Letter

Nature 443, 569-573 (4 October 2006) | doi:10.1038/nature05160; Received 24 May 2006; Accepted 9 August 2006; Published online 27 September 2006

Reassembly of shattered chromosomes in Deinococcus radiodurans

Ksenija Zahradka1,2, Dea Slade1, Adriana Bailone3, Suzanne Sommer3, Dietrich Averbeck4, Mirjana Petranovic2, Ariel B. Lindner1 and Miroslav Radman1,5

  1. Université de Paris-Descartes, Faculté de Médecine, INSERM Site Necker, U571, 156 rue de Vaugirard, 75015 Paris, France
  2. Division of Molecular Biology, Ruder Boskovic Institute, PO Box 180, 10002 Zagreb, Croatia
  3. Institut de Génétique et Microbiologie, CNRS UMR8621, CEA LRC42V, Bâtiment 409, Université Paris-Sud, 91405 Orsay Cedex, France
  4. Institut Curie, Section Recherche, UMR 2027 CNRS, Centre Universitaire de Paris-Sud, Bâtiment 110, 91405 Orsay Cedex, France
  5. Mediterranean Institute for Life Sciences, Mestrovicevo setaliste bb, 21000 Split, Croatia

Correspondence to: Miroslav Radman1,5 Correspondence and requests for materials should be addressed to M.R. (Email: radman@necker.fr).

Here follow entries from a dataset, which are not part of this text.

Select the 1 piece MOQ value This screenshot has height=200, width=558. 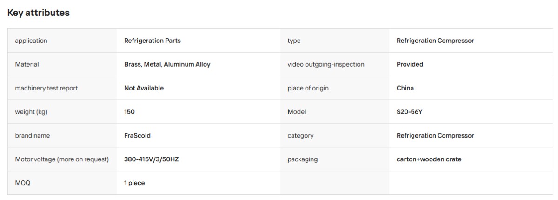tap(134, 183)
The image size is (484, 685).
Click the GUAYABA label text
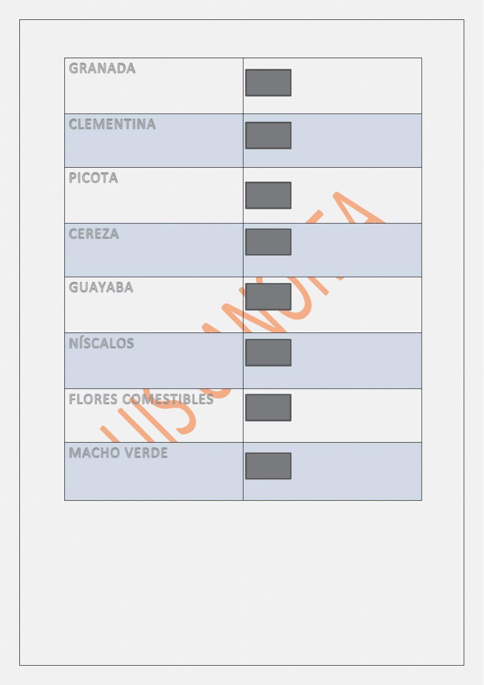pos(101,287)
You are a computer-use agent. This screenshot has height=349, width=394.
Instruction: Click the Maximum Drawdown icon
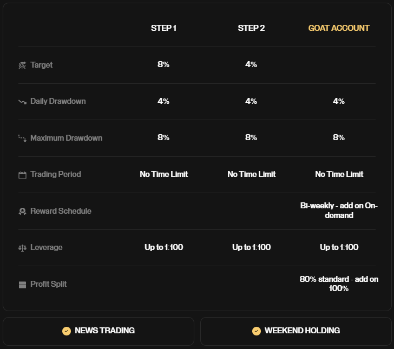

Dehydration or desiccation is one of the most frequent and severe challenges to living cells1. The bacterium Deinococcus radiodurans is the best known extremophile among the few organisms that can survive extremely high exposures to desiccation and ionizing radiation, which shatter its genome into hundreds of short DNA fragments2, 3, 4, 5. Remarkably, these fragments are readily reassembled into a functional 3.28-megabase genome. Here we describe the relevant two-stage DNA repair process, which involves a previously unknown molecular mechanism for fragment reassembly called 'extended synthesis-dependent strand annealing' (ESDSA), followed and completed by crossovers. At least two genome copies and random DNA breakage are requirements for effective ESDSA. In ESDSA, chromosomal fragments with overlapping homologies are used both as primers and as templates for massive synthesis of complementary single strands, as occurs in a single-round multiplex polymerase chain reaction. This synthesis depends on DNA polymerase I and incorporates more nucleotides than does normal replication in intact cells. Newly synthesized complementary single-stranded extensions become 'sticky ends' that anneal with high precision, joining together contiguous DNA fragments into long, linear, double-stranded intermediates. These intermediates require RecA-dependent crossovers to mature into circular chromosomes that comprise double-stranded patchworks of numerous DNA blocks synthesized before radiation, connected by DNA blocks synthesized after radiation.